**What is required:** Reproduce the records below word for word, starting at their first line and ending at the line that contains "will [78, 8].", with that line included.

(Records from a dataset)

---*---

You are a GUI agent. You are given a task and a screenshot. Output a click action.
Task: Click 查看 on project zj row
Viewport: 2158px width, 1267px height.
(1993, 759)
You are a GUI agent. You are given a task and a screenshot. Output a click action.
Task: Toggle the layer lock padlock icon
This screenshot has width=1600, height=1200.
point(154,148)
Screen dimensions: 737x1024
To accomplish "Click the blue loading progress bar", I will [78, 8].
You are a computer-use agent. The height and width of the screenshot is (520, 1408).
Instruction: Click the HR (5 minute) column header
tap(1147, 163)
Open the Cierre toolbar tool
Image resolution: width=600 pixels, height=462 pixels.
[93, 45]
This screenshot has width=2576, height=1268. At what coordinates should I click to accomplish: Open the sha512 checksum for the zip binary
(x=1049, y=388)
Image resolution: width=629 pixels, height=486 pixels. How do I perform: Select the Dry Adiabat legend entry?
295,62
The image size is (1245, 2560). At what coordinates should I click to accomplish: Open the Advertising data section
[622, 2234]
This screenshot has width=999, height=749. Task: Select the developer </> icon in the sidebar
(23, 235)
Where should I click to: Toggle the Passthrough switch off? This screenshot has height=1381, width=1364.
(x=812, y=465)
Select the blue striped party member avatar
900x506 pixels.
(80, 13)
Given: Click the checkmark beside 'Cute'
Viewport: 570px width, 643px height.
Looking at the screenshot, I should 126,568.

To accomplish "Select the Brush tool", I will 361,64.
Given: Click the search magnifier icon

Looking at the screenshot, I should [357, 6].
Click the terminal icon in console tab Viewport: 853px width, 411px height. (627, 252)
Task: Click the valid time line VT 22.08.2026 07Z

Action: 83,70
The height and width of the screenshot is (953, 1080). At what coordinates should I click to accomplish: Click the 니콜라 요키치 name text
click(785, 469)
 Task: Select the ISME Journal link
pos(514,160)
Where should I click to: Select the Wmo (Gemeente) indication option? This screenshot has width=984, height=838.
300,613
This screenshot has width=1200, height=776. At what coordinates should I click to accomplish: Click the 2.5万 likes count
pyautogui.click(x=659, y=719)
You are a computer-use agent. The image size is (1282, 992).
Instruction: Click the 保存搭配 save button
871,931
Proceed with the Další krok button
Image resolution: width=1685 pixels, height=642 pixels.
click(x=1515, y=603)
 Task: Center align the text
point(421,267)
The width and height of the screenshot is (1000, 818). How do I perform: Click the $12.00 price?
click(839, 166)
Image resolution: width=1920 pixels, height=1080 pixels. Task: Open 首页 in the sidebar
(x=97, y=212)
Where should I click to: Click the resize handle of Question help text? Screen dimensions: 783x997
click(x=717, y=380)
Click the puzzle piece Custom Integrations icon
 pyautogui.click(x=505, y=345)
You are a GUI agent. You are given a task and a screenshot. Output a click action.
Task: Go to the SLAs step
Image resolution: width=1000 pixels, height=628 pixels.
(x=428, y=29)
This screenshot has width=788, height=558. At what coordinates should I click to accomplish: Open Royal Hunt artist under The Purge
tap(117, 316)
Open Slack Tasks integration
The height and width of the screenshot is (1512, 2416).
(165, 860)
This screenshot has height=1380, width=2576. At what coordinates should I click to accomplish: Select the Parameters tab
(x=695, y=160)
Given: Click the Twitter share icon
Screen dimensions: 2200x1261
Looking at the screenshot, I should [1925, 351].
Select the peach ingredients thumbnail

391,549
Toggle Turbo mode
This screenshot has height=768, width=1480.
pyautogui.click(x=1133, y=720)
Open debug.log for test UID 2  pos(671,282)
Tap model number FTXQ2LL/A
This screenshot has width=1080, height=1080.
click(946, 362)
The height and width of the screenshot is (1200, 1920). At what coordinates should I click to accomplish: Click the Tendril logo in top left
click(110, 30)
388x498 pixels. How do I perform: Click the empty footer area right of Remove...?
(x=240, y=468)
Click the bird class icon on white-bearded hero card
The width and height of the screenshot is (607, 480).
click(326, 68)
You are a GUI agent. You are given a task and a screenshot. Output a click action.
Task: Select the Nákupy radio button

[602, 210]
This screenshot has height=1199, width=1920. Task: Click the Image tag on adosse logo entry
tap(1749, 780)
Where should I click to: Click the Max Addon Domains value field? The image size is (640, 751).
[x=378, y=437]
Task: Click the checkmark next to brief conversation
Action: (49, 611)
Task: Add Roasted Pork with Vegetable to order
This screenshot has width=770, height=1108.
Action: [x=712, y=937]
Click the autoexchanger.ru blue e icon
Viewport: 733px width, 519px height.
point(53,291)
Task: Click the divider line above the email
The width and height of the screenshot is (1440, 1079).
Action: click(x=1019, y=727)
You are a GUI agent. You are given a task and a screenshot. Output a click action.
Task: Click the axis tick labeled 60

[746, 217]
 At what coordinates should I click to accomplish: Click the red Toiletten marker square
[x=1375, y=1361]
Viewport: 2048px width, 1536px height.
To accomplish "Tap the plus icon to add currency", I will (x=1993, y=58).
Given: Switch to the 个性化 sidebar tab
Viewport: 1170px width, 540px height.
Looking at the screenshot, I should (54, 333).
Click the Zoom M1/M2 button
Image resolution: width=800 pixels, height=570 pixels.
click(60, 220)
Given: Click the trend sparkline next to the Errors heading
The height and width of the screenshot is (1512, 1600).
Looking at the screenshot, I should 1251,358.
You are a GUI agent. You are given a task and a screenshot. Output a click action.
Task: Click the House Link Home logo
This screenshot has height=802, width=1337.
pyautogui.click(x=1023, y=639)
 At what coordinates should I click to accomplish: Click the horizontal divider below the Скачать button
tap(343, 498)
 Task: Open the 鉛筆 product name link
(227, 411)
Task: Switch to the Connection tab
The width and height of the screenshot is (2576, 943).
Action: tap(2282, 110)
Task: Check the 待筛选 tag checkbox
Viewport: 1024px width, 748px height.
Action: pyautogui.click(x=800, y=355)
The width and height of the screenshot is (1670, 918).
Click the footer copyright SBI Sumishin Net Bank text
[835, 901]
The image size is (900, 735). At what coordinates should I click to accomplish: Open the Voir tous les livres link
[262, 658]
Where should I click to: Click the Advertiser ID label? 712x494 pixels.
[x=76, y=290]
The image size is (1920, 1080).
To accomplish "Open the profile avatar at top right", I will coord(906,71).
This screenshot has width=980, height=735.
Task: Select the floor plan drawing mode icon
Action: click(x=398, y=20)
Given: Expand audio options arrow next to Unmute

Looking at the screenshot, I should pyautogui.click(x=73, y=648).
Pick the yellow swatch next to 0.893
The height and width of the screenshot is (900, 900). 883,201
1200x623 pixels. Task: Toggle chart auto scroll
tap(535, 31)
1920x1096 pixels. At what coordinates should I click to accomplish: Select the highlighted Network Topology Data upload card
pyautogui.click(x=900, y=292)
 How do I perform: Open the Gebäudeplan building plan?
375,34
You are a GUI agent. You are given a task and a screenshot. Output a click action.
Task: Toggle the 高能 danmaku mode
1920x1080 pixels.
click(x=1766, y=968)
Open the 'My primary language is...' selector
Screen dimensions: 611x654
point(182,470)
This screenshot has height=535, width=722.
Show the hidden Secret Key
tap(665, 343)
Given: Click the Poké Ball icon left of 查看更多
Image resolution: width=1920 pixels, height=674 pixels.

---*---

**Worked answer:**
You are a GUI agent. You are given a task and a screenshot. Output a click action.
Task: Click 查看 on project zj row
Viewport: 2158px width, 1267px height.
(1993, 759)
You are a GUI agent. You are given a task and a screenshot. Output a click action.
Task: Toggle the layer lock padlock icon
This screenshot has width=1600, height=1200.
point(154,148)
Screen dimensions: 737x1024
To accomplish "Click the blue loading progress bar", I will [78, 8].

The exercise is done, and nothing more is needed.